Confronting the Negativity Bias

Robert Frank, "Canal Street - New Orleans, 1955"

Robert Frank, "Canal Street - New Orleans, 1955"

Evolution has given us a brain with what scientists call a "negativity bias," which makes it prone to feeling threatened. This bias developed because the early humans who were mellow and fearless and who did not notice the shadow overhead or the slither nearby are the ones who got chomped. The ones that survived to pass on their genes were nervous and cranky, and we are their great-grandchildren, sitting atop the food chain.

Your brain is continually looking for bad news. As soon as it finds some, it fixates on it with tunnel vision, fast-tracks it into memory storage, and then reactivates it at the least hint of anything even vaguely similar. But good news gets a kind of neutral shrug: "Eh, whatever." 

In effect, the brain is like Velcro for negative experiences and Teflon for positive ones.

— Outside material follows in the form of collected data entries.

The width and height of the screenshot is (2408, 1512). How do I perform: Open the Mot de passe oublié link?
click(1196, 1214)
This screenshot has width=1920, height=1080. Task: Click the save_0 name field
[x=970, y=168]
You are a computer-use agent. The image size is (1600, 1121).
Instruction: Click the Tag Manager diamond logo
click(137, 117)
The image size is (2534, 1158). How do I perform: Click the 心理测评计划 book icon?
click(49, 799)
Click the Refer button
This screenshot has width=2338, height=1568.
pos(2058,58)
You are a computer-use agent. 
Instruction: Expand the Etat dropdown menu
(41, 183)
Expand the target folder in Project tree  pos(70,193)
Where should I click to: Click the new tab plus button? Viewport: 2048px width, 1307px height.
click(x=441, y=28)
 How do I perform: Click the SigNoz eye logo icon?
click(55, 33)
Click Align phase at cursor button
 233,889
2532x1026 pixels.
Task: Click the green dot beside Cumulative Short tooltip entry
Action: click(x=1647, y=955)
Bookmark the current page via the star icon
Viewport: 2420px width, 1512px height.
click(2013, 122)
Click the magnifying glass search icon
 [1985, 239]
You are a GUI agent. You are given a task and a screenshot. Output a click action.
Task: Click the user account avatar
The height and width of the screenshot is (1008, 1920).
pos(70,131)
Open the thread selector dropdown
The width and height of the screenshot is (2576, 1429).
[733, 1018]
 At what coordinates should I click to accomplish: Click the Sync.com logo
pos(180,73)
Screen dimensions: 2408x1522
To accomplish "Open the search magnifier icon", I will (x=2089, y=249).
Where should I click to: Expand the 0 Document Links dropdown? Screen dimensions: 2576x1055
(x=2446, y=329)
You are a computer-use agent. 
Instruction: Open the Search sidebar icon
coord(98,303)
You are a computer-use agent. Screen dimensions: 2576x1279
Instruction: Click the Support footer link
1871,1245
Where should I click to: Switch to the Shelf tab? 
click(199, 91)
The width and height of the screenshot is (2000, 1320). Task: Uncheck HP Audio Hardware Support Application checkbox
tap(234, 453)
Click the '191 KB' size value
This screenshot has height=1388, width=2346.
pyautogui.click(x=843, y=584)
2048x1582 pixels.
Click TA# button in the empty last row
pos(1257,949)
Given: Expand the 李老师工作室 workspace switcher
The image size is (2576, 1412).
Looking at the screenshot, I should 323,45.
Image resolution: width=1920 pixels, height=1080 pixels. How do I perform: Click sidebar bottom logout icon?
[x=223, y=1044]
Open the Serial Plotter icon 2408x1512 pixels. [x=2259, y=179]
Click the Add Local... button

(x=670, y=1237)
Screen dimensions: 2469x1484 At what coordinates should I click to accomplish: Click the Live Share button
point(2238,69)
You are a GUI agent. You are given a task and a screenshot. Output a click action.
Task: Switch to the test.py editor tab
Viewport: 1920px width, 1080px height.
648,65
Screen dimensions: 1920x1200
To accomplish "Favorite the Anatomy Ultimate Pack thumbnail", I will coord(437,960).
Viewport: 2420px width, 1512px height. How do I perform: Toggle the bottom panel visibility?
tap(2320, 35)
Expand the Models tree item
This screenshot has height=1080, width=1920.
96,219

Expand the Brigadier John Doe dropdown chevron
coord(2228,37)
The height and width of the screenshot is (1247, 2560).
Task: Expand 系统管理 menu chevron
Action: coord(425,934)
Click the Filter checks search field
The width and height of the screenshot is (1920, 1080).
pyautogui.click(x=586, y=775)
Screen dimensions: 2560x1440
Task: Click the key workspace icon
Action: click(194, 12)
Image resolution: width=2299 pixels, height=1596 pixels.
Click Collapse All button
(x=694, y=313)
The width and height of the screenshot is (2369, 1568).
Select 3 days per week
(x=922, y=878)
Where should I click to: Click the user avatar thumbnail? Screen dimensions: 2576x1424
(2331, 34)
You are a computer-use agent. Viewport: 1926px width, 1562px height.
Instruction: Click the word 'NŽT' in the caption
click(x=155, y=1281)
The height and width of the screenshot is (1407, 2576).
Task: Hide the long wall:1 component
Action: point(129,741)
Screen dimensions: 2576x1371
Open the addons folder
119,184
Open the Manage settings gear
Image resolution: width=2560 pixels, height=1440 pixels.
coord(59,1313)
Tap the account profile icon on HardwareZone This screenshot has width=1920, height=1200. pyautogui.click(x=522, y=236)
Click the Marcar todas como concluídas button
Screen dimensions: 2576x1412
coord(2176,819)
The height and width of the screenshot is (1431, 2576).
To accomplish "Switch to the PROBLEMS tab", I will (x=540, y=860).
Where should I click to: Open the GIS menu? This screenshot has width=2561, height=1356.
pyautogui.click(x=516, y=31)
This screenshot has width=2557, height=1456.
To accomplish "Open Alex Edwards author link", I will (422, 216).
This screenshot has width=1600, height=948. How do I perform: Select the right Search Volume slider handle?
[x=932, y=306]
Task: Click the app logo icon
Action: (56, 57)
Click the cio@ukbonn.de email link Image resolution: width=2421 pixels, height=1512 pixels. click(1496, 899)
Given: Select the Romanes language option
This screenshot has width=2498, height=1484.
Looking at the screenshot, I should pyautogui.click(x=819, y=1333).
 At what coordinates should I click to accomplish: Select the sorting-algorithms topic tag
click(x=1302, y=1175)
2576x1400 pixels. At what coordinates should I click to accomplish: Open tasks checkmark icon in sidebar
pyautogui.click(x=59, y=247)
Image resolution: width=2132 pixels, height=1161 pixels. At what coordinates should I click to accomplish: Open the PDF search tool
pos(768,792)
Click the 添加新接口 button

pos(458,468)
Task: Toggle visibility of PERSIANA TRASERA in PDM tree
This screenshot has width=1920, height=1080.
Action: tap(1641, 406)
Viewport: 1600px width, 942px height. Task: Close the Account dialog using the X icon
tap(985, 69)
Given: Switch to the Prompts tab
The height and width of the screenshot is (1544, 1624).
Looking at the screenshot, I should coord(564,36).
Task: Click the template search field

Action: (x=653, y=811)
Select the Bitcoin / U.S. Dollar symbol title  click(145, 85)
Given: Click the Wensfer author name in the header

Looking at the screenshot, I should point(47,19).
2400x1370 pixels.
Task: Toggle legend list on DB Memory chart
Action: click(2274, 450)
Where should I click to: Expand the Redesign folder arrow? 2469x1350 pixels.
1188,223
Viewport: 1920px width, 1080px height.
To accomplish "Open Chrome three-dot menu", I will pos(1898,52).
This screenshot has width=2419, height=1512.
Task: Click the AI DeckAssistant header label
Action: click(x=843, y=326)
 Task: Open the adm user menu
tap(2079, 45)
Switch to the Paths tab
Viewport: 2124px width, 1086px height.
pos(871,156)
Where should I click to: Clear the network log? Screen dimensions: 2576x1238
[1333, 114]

So, for starters, be mindful of the degree to which your brain is wired to make you afraid, wired so that you walk around with an ongoing trickle of anxiety to keep you on alert. And wired to zero in on any apparent bad news in a larger stream of information (e.g., fixing on a casual aside from a family member or co-worker), to tune out or de-emphasize reassuring good news, and to keep thinking about the one thing that was negative in a day in which a hundred small things happened, ninety-nine of which were neutral or positive.